● **Exercice proposé 1**: Les affirmations suivantes concordent-elles avec le texte sur Nidaa Tounès ? (a) Le parti a repoussé définitivement le projet des islamistes. (b) Nidaa Tounès est présenté comme un parti de masse capable de rivaliser avec celui des islamistes. (c) Le départ de BCE à Carthage a simplifié la situation à l'intérieur du parti. Répondez par oui ou par non, en citant chaque fois les mots décisifs du texte.
● **Exercice proposé 2**: Quelles raisons le texte sur Nidaa Tounès donne-t-il, entre parenthèses, pour expliquer que le mouvement n'est plus en mesure d'assurer sa mission de régulateur politique ? Énumérez-les toutes.
● **Exercice proposé 3**: Prolongez le texte sur la crise de Nidaa Tounès à partir de sa dernière phrase.

● **Extrait du document**:
Pourquoi Nidaa Tounès se trouve-t-il dans une
situation profondément délicate voire catastrophique ? Ce mouvement
survivra-t-il à son congrès de tous les dangers ? L’affrontement entre personnes à Nidaa Tounès cache-t-il un conflit régional entre le Nord d’une part, le Centre et le Sud de l’autre ? L’implosion de Nidaa
Tounès est-elle programmée par les « Amis de la Tunisie » ? Qui
seront les bénéficiaires du chaos Nidaaiste ? La banqueroute inévitable de l’économie
tunisienne provoquera-elle une reconfiguration du système politique
tunisien ? En choisissant une alliance avec les islamistes, BCE a-t-il
cherché à créer les conditions objectives de l’éclatement de Nidaa Tounès ? La crise libyenne a-t-elle imposé l’alliance contre-nature entre les deux Vieux ? Le projet de loi sur a «réconciliation»
économique et financière prouve-t-il que
Nidaa Tounès est devenu l’otage des lobbies affairistes ? L’ancien Maître
de Nidaa Tounès est-il encore capable de maitriser la boite de pandore qu’il
vient d’ouvrir ? Le « silencieux» Taieb Baccouche, a-t-il encore un mot à
dire dans la métamorphose de Nidaa Tounès ? Les militants de base de ce mouvement sont-ils encore en mesure de sauver
le parti et contrer le complot ? Ou optent-ils pour créer un nouveau
mouvement carrément bourguibien en laissant tomber les extrêmes insolubles ?
Le Mouvement Nidaa Tounès s’est imposé sur la scène
politique comme étant un parti de masse pouvant rivaliser avec celui des
islamistes. Ce parti a permis de
repousser - provisoirement- le projet rétrograde
des islamistes qui cherchent à remettre en cause les avancées sociétales et
l’indépendance de notre pays.
Nul ne
conteste que Nidaa Tounès ait sauvé le pays d’une « dictature islamiste démocratique».
Malheureusement, ce mouvement n’est plus
en mesure d’assurer sa mission de
régulateur politique et ceci pour des raisons multiples (hésitation
agaçante sur la vision et sur les
réformes à proposer au peuple, alliance incompréhensible avec son principal adversaire, le départ de BCE à Carthage ayant compliqué
l’équation à l’intérieur du parti, absence de dirigeants charismatiques capables
de réhabiliter le parti …) .

● **Données enregistrées**:
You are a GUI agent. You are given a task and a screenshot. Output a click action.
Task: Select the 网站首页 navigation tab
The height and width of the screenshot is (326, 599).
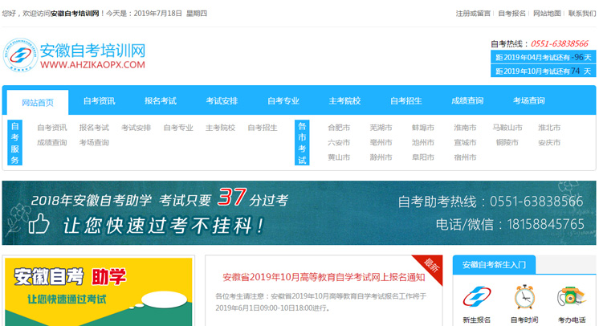38,101
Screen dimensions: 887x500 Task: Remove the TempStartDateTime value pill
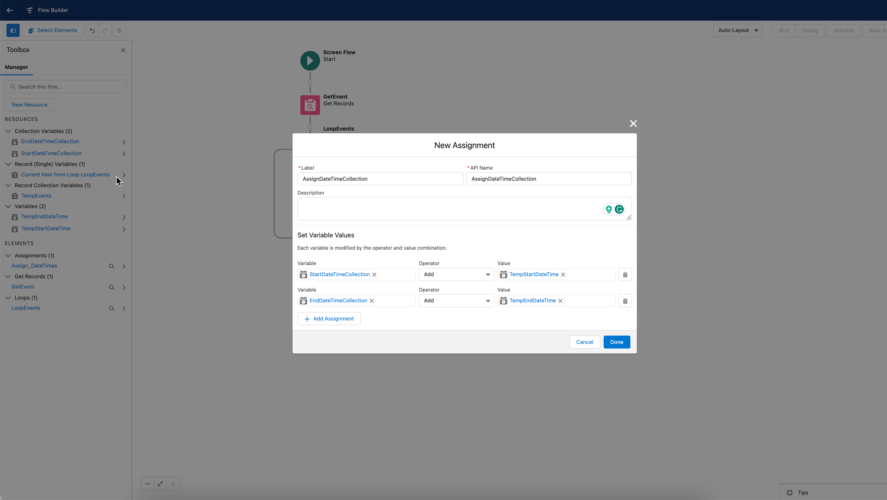pyautogui.click(x=563, y=274)
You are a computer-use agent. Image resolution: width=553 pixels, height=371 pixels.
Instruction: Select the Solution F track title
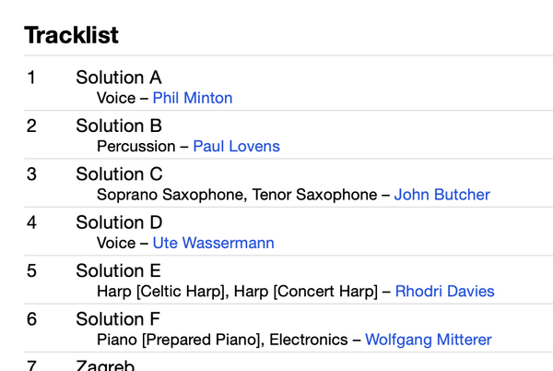(x=118, y=319)
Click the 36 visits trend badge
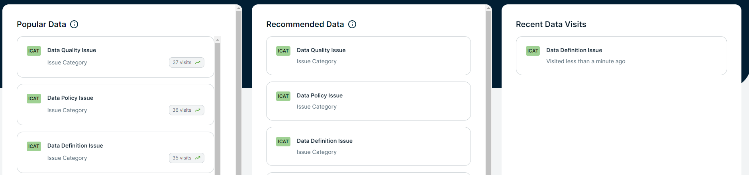749x175 pixels. [x=186, y=110]
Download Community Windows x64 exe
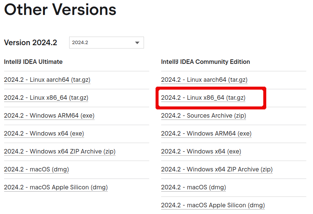The image size is (313, 214). 201,152
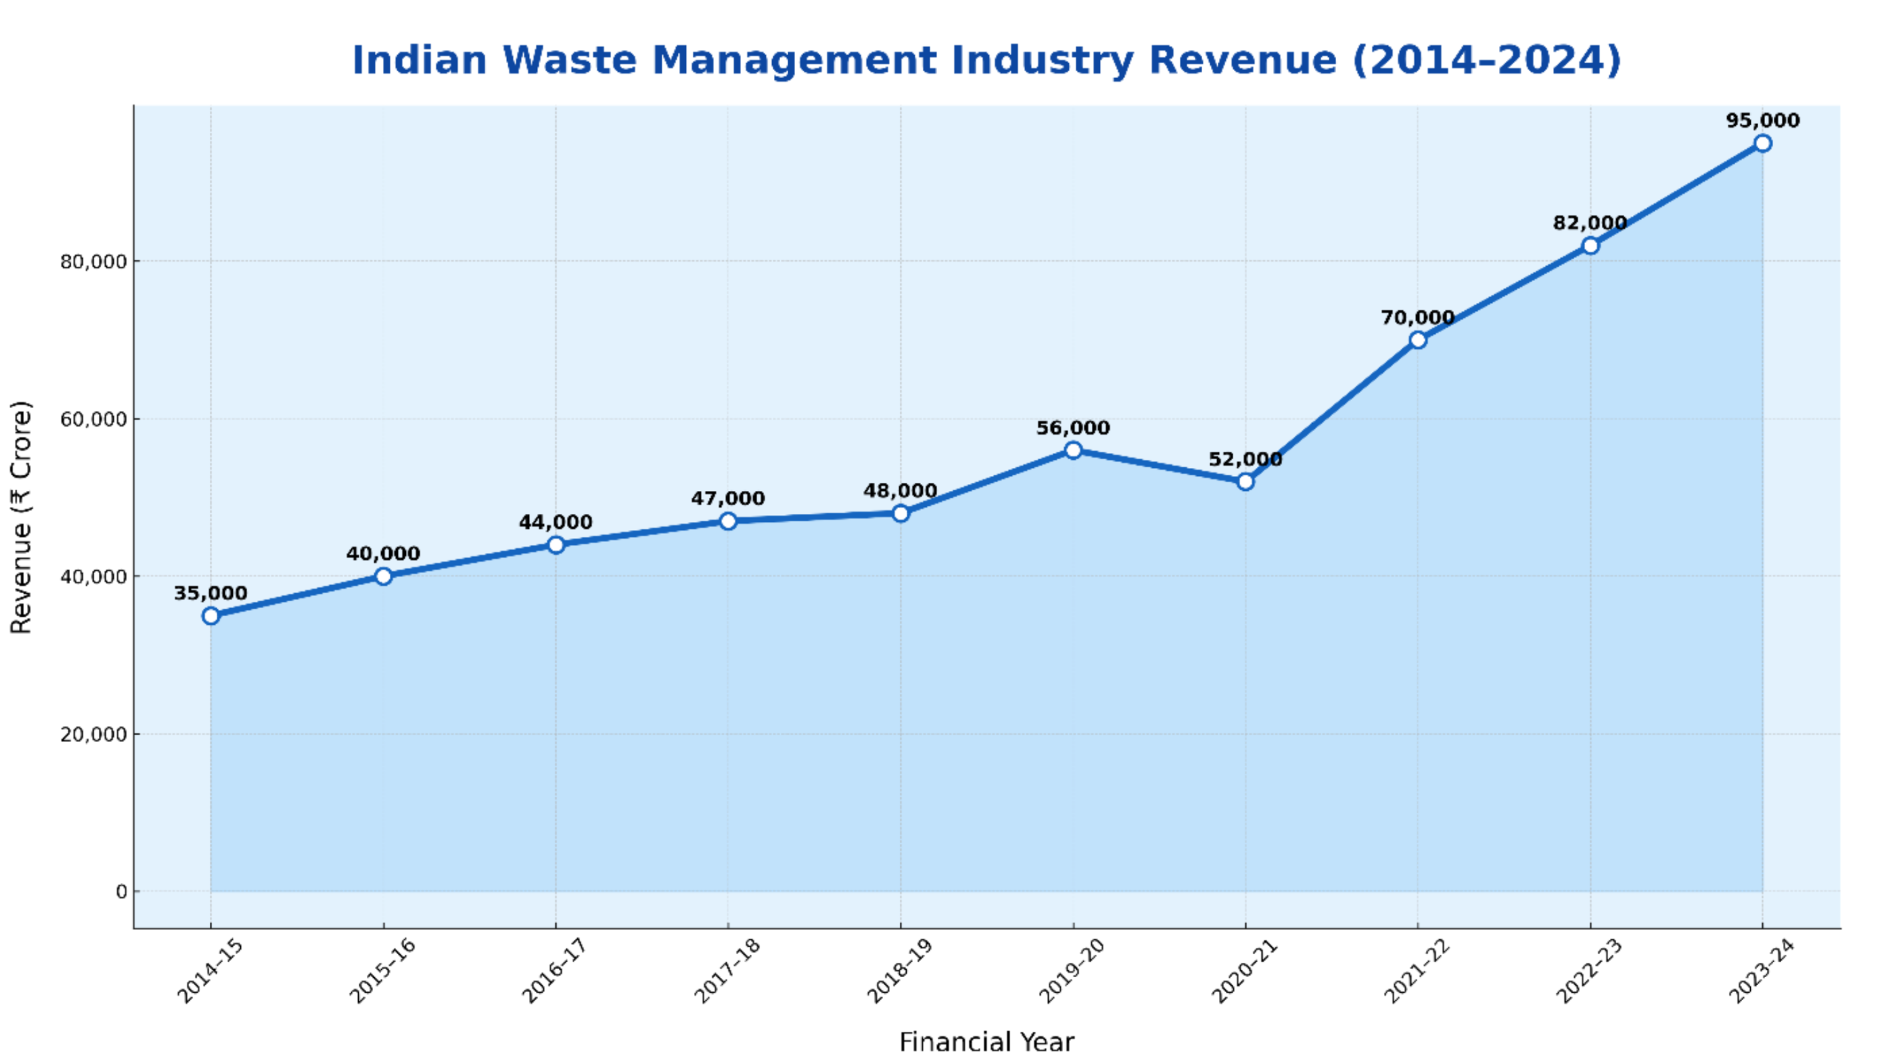Viewport: 1878px width, 1064px height.
Task: Click the 95,000 data label
Action: click(1763, 121)
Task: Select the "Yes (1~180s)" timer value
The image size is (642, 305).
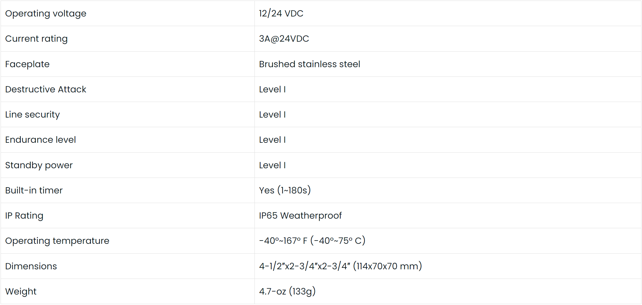Action: (x=285, y=190)
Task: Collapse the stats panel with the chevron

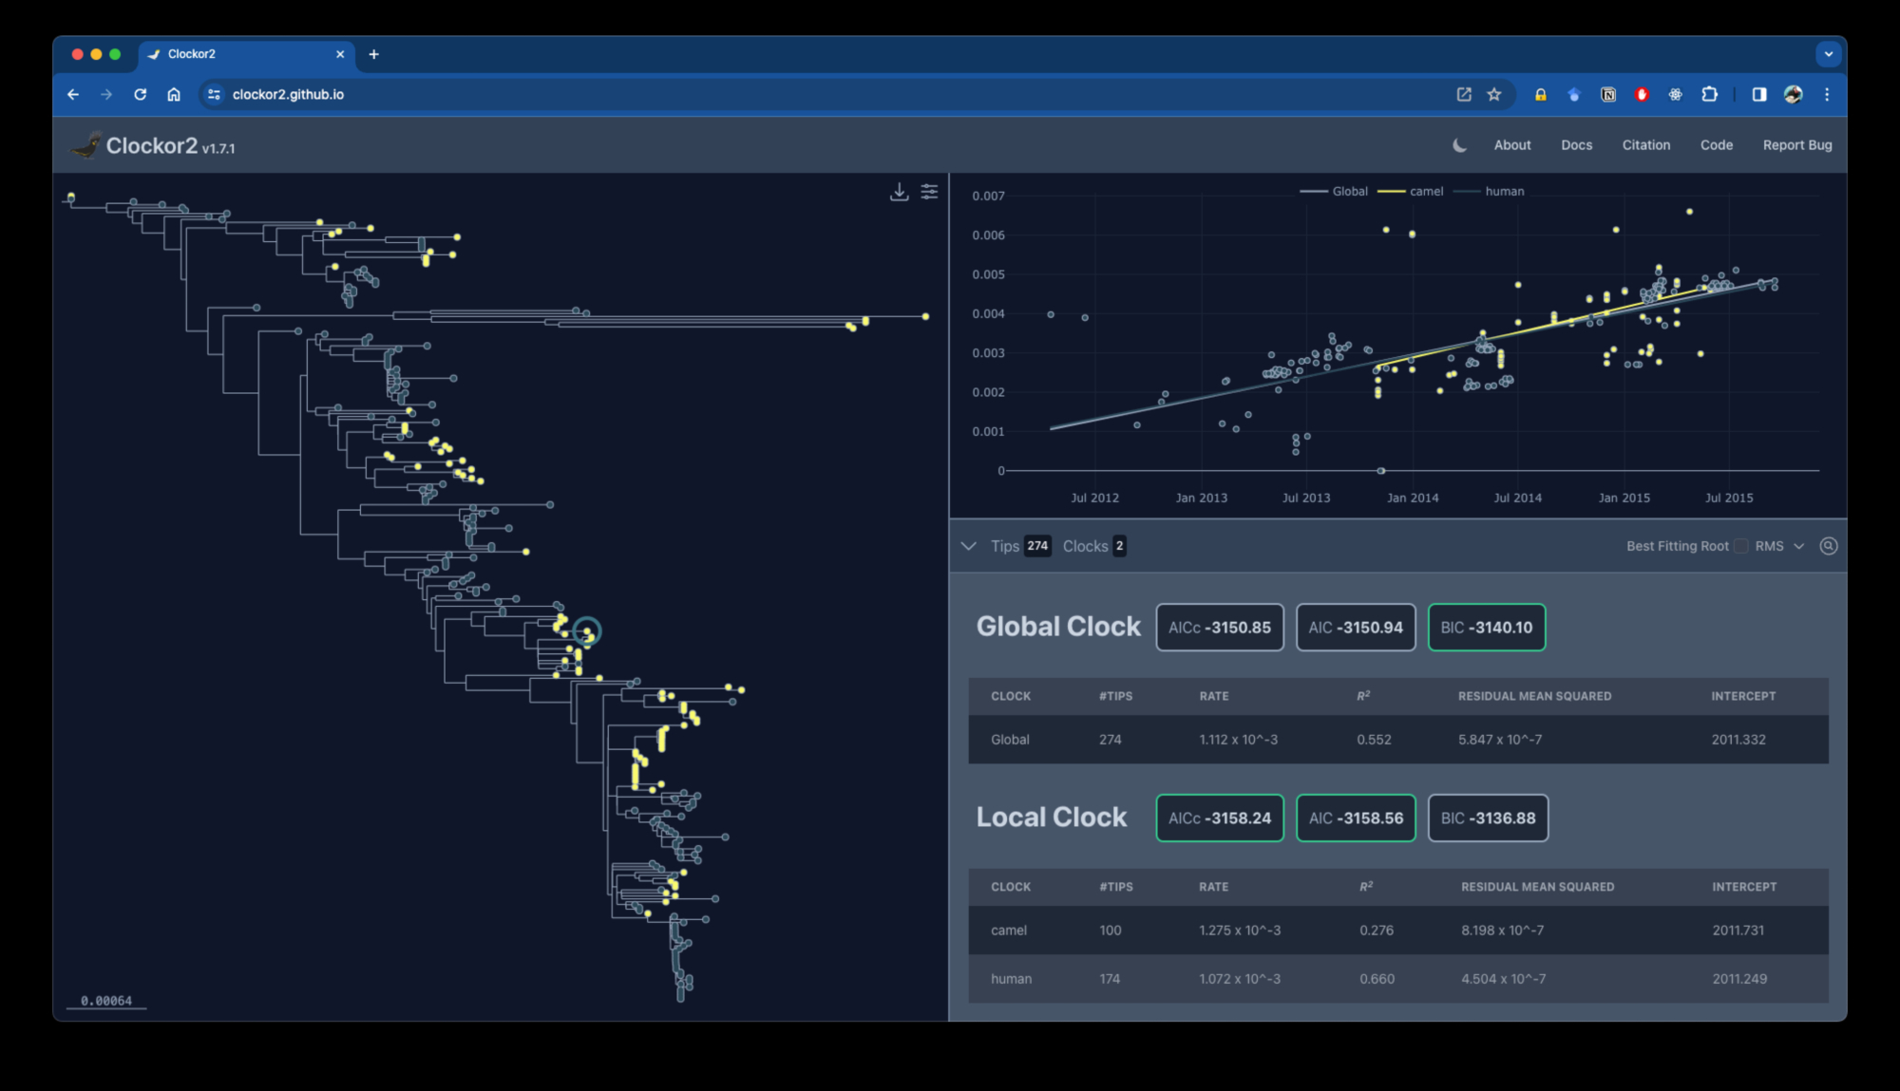Action: point(968,546)

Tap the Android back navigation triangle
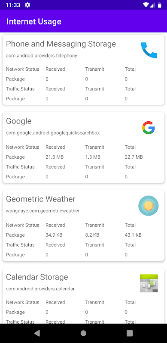(37, 333)
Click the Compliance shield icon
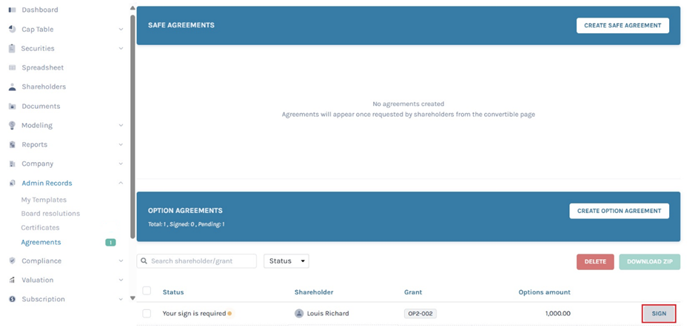695x333 pixels. tap(12, 260)
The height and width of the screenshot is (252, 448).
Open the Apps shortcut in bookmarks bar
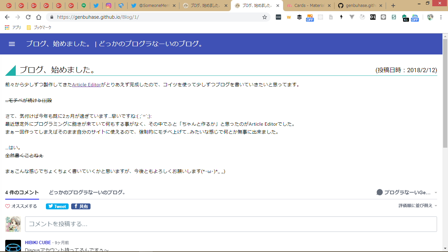click(13, 28)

● **Résultat 1**:
(a) Non : « Ce parti a permis de repousser - provisoirement- le projet rétrograde »
(b) Oui : « un parti de masse pouvant rivaliser avec celui des islamistes »
(c) Non : « le départ de BCE à Carthage ayant compliqué l’équation à l’intérieur du parti »

● **Résultat 2**:
- hésitation agaçante sur la vision et sur les réformes à proposer au peuple
- alliance incompréhensible avec son principal adversaire
- le départ de BCE à Carthage ayant compliqué l’équation à l’intérieur du parti
- absence de dirigeants charismatiques capables de réhabiliter le parti

● **Résultat 3**:
Pourquoi se
préoccuper de l’état de santé de Nidaa
Tounès ? Parce que, pour le dire simplement, la viabilité/pérennité de
ce mouvement n’est plus garantie à court
et moyen termes, d’où le risque de domination sans partage des islamistes de
l’espace politique dans un proche avenir.
N’oublions
pas que Nidaa Tounès a été construit dans l’urgence pour faire face à
l’hégémonie des mouvements peu républicains qui cherchaient à remettre en cause
les acquis sociétaux engagés depuis l’indépendance de notre pays et l’autonomie
de la décision tunisienne.
Notre enthousiasme a aidé à mettre en place, en un temps record, ce mouvement républicain. L’establishment de Nidaa Tounès n’avait pas jugé utile de créer un parti selon les règles de l’art. Tout observateur indépendant ne peut que relever la frilosité/incompétence et surtout l’égoïsme des dirigeants de ce mouvement qui ont toujours cherché, par tous les moyens, à mettre la main sur toutes les structures du parti au point qu’on se croirait chez le RCD défunt où tout est décidé par le chef et la nomenclature du parti. Pourtant, même, le RCD avait laissé une marge aux structures locales et régionales pour élire démocratiquement leurs représentants. Rien de cela à Nidaa Tounès … Il n'agit que par des parachutages et une improvisation sans équivalent
Par
ailleurs, Nidaa Tounès a trahi, lors
des élections législatives, ses
partenaires politiques qui avaient pris des engagements avec leurs bases dans le
sens d’une union stratégique avec Nidaa Tounès (électorale, vision, projet sociétale, programmes …).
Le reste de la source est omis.